Medicare covers inpatient hospital detox through Part A, outpatient programs including IOPs and PHPs through Part B, and FDA-approved MAT medications through Part D. Methadone for opioid use disorder is covered through licensed Opioid Treatment Programs under a bundled monthly payment.
Does Medicare cover residential rehab for addiction?
Original Medicare does not cover stays at standalone residential rehab facilities. Coverage applies only when the facility is a licensed hospital or certified psychiatric unit. Some Medicare Advantage plans offer residential treatment as an added benefit.
How much does Medicare SUD treatment cost out of pocket?
Part A carries a $1,632 deductible per benefit period, and Part B requires 20% coinsurance after a $240 annual deductible. A Medigap supplement plan can cover most or all of those costs.
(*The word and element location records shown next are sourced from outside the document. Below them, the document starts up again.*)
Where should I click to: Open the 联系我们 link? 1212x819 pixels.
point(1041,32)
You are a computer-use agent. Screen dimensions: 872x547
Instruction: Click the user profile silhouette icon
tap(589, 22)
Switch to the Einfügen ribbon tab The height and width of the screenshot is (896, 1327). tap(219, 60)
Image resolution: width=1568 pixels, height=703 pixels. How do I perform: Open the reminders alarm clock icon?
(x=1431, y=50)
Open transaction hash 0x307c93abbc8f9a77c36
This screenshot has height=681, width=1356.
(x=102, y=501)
Can Medicare deny my substance use disorder treatment claim?
Yes, Medicare can deny claims that lack medical necessity documentation. Many denials are overturned on appeal when a licensed provider submits detailed clinical records supporting the need for treatment.
Does Medicare Advantage cover more SUD services than Original Medicare?
Medicare Advantage plans often cover additional services such as residential treatment and transportation, but they typically require prior authorization, which can delay access to urgent care.